Excerpt: Begin

Episode 97. The key to Everything is Stillness. Brought to you by the universal law of balance. There is a book at the end of this post.

Have you ever found yourself walking along a busy street filled with buses cars and people and suddenly realise that you are incredibly happy for no reason at all. People are looking at you but you just don’t even realise that there is a glowing smile on your face, your posture is beautiful, and there is some sort of a glow about you that was not there before. The space we call stillness.

Throughout time mystics have ventured to the mountains to find stillness. Each one of them has eventually returned from the mountains into the reality of life to become either a teacher or a life coach. Whatever they do, they cannot stay in the mountains. It is like going to find something that was lost and then bring it back to where it belongs. This thing that mistakes go looking for, and sometimes ordinary people who become life coaches, is stillness.

To teach something that was found by going to the mountains and sitting high above the ground in a rarefied atmosphere and therefore was achieved for free without instruction book becomes a life journey. It is the equivalent to knowing how to make a cake, and then having to reverse engineer what was in that cake in order to help other people make the same cake.

But that doesn’t stop us trying. The challenge is that when we use a single word such as stillness, everybody applies their lens to it and gives it their own meaning and therefore they already create a cake which may completely not be the same thing as we are trying to share. In the case of stillness many people think that it is about sitting in the garden, legs crossed and eyes closed and daydreaming or meditating in some form of out of body experience. But it is far far from this.

Excerpt: End
Dataset entries: Begin

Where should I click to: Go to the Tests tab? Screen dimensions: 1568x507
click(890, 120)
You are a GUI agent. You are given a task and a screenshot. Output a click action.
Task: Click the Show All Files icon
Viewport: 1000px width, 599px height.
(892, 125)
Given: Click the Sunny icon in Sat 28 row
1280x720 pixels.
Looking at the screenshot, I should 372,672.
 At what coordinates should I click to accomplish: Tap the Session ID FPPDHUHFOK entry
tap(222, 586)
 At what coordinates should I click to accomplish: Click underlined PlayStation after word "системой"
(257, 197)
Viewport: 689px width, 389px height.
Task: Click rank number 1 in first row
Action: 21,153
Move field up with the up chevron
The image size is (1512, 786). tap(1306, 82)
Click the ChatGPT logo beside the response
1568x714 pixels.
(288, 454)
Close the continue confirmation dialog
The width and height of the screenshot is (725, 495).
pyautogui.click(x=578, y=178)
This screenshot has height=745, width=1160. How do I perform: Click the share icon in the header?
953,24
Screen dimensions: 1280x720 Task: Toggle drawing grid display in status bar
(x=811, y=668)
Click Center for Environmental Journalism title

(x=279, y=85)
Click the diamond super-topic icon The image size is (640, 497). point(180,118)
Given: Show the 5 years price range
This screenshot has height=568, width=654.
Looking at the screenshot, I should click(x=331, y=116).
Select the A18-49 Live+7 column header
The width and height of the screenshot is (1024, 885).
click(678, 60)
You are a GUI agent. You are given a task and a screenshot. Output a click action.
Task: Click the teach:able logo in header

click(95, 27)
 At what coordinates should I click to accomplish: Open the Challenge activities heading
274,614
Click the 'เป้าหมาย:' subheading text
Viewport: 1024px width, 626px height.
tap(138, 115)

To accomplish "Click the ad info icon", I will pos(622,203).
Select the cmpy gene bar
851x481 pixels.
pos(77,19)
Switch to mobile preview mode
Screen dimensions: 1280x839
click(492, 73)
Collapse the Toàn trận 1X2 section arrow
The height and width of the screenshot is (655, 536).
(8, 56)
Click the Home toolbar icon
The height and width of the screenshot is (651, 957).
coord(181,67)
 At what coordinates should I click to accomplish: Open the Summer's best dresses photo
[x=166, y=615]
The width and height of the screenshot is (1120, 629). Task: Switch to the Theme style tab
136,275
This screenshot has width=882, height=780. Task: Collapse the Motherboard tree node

Dataset entries: End

Task instructions
In the post on stillness above, set down everything from "But that doesn’t" down to "far from this." without any change.

Answer space
But that doesn’t stop us trying. The challenge is that when we use a single word such as stillness, everybody applies their lens to it and gives it their own meaning and therefore they already create a cake which may completely not be the same thing as we are trying to share. In the case of stillness many people think that it is about sitting in the garden, legs crossed and eyes closed and daydreaming or meditating in some form of out of body experience. But it is far far from this.